The "annoyance" remark was in relation to the "CC hierarchy" page. A couple pages used double-redirects to get there, and moving the article made them triple-redirects. I think I went to the article(s) and made them direct links so if it changes (yet) again it will continue to work. I was sad nobody reponded to my comment on the "counter-reformation" name debate; thought you especially would get a kick out of this. Gimmetrow 03:18, 29 June 2006 (UTC)[reply]

Hilarious!! Actually, all of those links were great! Also noticed the "etymology" of your username. Very clever. Have a good night. --Vaquero100 03:29, 29 June 2006 (UTC)[reply]

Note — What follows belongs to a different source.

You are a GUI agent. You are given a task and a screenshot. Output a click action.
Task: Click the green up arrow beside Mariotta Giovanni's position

Large copy-pastes into CfD or elsewhere are not likely to help your cause. I would suggest you just put a link to your page if you think it is relevant. Gimmetrow 23:25, 29 June 2006 (UTC)[reply]

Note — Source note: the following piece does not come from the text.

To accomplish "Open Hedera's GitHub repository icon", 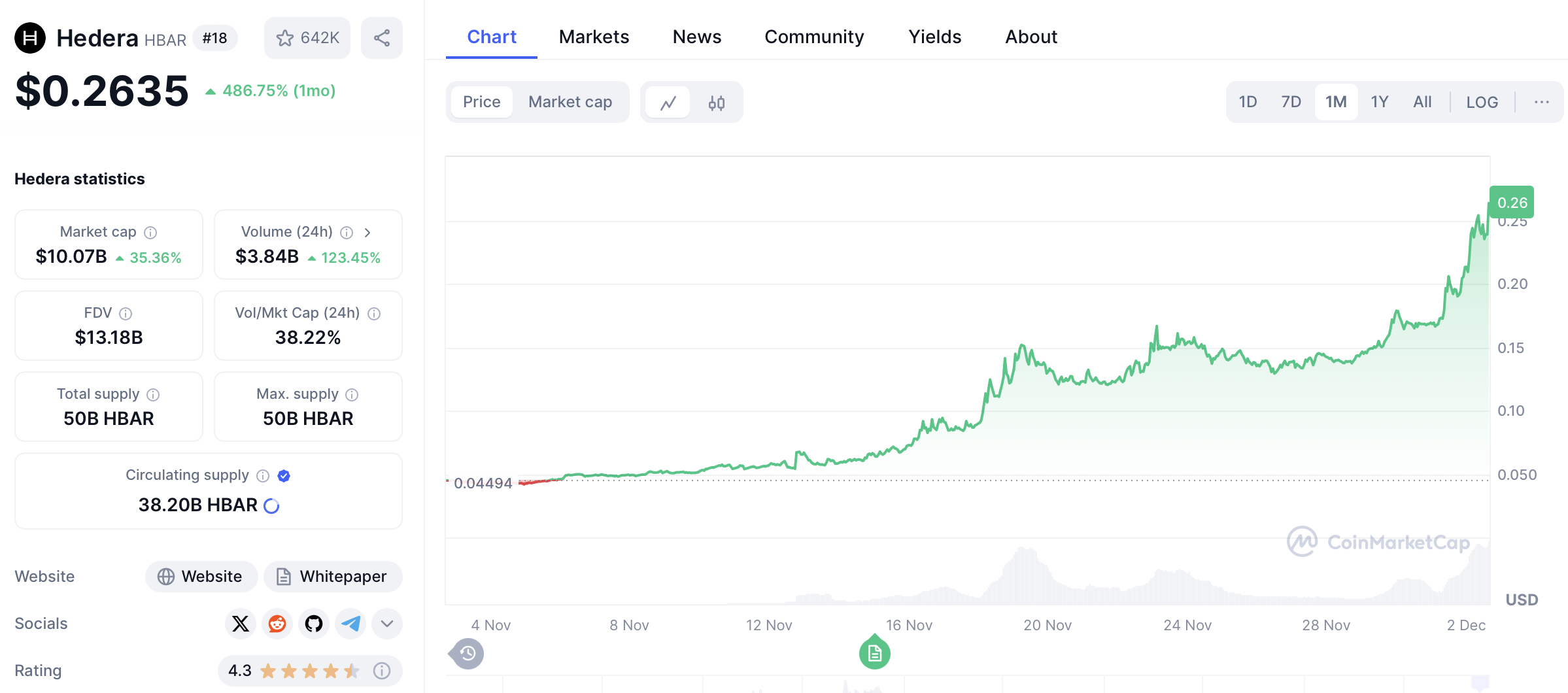I will pos(314,624).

Method can contribute to bias as well. In this case, your method looks like distributing a religious tract, and that's not likely to help. Also, your page does not really make reference to WP policy and precedents directly, which gives the impression that you are not trying to work within WP guidelines. You should argue from precedents like Java, which is the island due to arguments about number of people involved and history, and Counter-Reformation, which apparently doesn't need any further modification to refer to a regional historical event. The naming conflicts example seems relevant. I seem to recall something about greater flexibility in sub-article naming too, but I can't find it now. Gimmetrow 15:04, 30 June 2006 (UTC)[reply]

What is your plan with Category:Canon law (Catholic Church)? Does this need to be different than Category:Canon law? Is this for articles that deal exclusively with Catholic canon law? (If so, valid but illicit does mention anglicans) I doubt there are many "canon law" articles that deal exclusively with anglican or orthodox law. Gimmetrow 04:24, 2 July 2006 (UTC)[reply]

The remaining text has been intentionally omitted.